Two-and-a-half months since my last post?
Frankly, I was burned out. It was so bad, the warning light on my fuel gauge of creativity had burned out, and no amount of tapping on the glass was moving the needle off that big red E. I was out of ideas. Every scenario that meandered through my brain had all the charm of an old can of beans, expiration date long past, bulging ominously at both ends.
Opening the can did not enhance its appeal.
I’m speaking in past tense here, though I can’t say with any certainty that I have, in fact, recharged my batteries, refilled the tank, and am ready to resume motoring along the sparkling superhighway of imagination toward a rose-streaked horizon radiant with unlimited possibilities. It’s quite likely I’ve not bottomed-out yet. What I could really use is a new vision.
I think writers, particularly those who favor speculative genres, need a distinctive vision. Science fiction is all about evoking an image of what the world might become a thousand years…or a few seconds…down the road. If you can’t see that world, your readers never will. It hasn’t helped that the collective vision of the science fiction and fantasy community has been on a serious downer for a good long while.
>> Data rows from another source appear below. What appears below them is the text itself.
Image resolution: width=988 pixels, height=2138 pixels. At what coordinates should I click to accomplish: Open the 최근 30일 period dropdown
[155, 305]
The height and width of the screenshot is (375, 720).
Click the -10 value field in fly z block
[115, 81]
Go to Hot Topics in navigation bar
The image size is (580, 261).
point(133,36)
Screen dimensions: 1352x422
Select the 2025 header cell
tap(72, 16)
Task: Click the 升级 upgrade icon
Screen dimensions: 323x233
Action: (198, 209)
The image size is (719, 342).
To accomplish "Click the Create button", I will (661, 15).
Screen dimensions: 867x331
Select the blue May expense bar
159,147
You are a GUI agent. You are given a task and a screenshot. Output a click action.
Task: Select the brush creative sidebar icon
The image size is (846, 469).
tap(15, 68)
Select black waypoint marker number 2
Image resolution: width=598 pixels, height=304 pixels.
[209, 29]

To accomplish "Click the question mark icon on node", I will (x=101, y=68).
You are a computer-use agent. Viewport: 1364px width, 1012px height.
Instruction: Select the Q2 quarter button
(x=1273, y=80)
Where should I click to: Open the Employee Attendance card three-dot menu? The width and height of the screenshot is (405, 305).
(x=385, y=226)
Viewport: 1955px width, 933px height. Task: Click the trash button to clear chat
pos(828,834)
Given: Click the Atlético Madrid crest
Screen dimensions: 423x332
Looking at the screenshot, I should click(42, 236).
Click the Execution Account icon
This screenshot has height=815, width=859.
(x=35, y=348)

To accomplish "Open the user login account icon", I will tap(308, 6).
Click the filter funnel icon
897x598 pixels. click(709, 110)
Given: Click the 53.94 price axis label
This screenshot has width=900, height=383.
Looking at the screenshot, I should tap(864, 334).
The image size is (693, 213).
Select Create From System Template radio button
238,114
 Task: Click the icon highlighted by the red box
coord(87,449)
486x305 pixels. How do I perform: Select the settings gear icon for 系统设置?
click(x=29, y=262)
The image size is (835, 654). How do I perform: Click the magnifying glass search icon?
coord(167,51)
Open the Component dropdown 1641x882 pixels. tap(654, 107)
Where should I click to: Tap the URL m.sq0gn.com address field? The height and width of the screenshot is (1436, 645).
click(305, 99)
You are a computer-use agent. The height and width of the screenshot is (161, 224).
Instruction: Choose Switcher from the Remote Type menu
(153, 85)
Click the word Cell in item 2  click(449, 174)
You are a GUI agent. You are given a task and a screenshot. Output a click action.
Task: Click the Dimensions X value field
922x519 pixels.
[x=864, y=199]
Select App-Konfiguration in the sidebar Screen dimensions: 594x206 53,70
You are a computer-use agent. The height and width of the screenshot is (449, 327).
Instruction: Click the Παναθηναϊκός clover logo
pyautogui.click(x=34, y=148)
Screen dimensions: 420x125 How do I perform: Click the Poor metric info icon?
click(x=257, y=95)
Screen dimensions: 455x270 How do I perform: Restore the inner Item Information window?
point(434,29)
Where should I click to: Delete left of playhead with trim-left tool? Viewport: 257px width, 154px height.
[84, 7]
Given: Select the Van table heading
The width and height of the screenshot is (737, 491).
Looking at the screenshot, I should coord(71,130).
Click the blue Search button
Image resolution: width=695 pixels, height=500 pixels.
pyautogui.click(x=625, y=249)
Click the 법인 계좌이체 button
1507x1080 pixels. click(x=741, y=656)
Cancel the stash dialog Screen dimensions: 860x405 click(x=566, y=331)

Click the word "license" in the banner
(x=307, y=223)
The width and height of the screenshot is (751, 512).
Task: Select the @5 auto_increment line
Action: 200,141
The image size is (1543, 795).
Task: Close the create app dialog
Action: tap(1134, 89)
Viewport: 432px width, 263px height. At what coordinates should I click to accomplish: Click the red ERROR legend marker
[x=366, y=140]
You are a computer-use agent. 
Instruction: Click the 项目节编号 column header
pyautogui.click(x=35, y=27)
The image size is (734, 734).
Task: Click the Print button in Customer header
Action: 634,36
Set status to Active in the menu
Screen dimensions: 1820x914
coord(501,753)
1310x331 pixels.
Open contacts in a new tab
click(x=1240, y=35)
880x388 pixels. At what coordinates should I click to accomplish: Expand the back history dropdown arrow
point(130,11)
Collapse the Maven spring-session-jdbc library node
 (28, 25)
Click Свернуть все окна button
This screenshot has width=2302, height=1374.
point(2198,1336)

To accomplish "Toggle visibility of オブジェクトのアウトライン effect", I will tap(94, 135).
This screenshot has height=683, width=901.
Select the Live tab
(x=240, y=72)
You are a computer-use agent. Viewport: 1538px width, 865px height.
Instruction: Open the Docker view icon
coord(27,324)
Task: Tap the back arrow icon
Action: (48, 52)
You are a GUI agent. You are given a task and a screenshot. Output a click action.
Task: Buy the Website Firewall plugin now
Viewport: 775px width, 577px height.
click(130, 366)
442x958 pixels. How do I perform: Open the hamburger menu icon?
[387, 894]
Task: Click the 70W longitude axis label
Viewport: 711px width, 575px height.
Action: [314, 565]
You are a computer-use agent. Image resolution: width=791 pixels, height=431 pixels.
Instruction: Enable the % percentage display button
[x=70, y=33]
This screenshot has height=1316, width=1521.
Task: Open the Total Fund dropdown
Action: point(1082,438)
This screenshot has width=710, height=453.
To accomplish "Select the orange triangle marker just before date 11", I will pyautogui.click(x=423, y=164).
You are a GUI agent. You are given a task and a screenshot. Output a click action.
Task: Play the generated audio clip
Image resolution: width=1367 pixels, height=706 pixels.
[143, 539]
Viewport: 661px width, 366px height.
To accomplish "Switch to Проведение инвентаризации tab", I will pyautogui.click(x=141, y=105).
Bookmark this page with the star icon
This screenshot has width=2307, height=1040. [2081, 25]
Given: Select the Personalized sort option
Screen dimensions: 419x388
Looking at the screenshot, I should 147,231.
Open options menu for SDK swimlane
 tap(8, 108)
It was a lot like this in the ’70s, and I hated it just as much then. Everybody’s poleaxed by the End of Days. We’ve got nuclear apocalypse, climate apocalypse, terror apocalypse, epidemic apocalypse, cyber apocalypse, zombie apocalypse, and most of it is heavily seasoned with perhaps the ultimate fear, political apocalypse—liberal or conservative, choose your poison, sir or madam, and drink deep of a future in which your bloodsworn enemies are running what’s left of the world, as if zombies weren’t bad enough.
(Update, 22 Nov: If you think “political apocalypse” isn’t a thing, read this.)
“Where there is no vision, the people perish,” but it seems lately our dreamers are offering nothing but visions in which everybody perishes, or wishes they had. Even fantasy is dark and gloomy…”winter is coming,” and we’ve all been invited to the Red Wedding. Mark your calendars. Christian writers, I’m talking to you, too. We’ve turned the Blessed Hope into a monster movie because we think we can literally scare the hell out of a lost world. Shame on us.
We’re obsessed with futures nobody would choose to live in. Jeremiads are all good and well, and yes, our smug satisfaction needs the occasional cautionary size-12 brogan to the derrière, but “We’re Doomed” isn’t the message I want to leave my children and grandchildren. It’s a vampire lie that drains the hope and purpose from our souls, leaving behind a withered husk of misery. That’s no vision. It’s a curse.
Anyhow, I’m going to slide back behind the wheel and see if my fuel-starved engine will turn over. If it does, I’ll head for the back roads, the ones that wind through scrubby woodlands, past broken-down barns and loose agglomerations of skinny cattle, swaybacked nags, and gap-toothed kids in patched overalls who wave and whistle as you pass by—roads that play tag with the shadows of little mountains nobody bothered to name, patchy asphalt bordered with rickety stands stocked with faded kitsch and greasy cheeseburgers. Maybe I’ll find the vision thing along the way.
Or maybe I’ll just lean my seat back, crank up the radio, and enjoy the drive.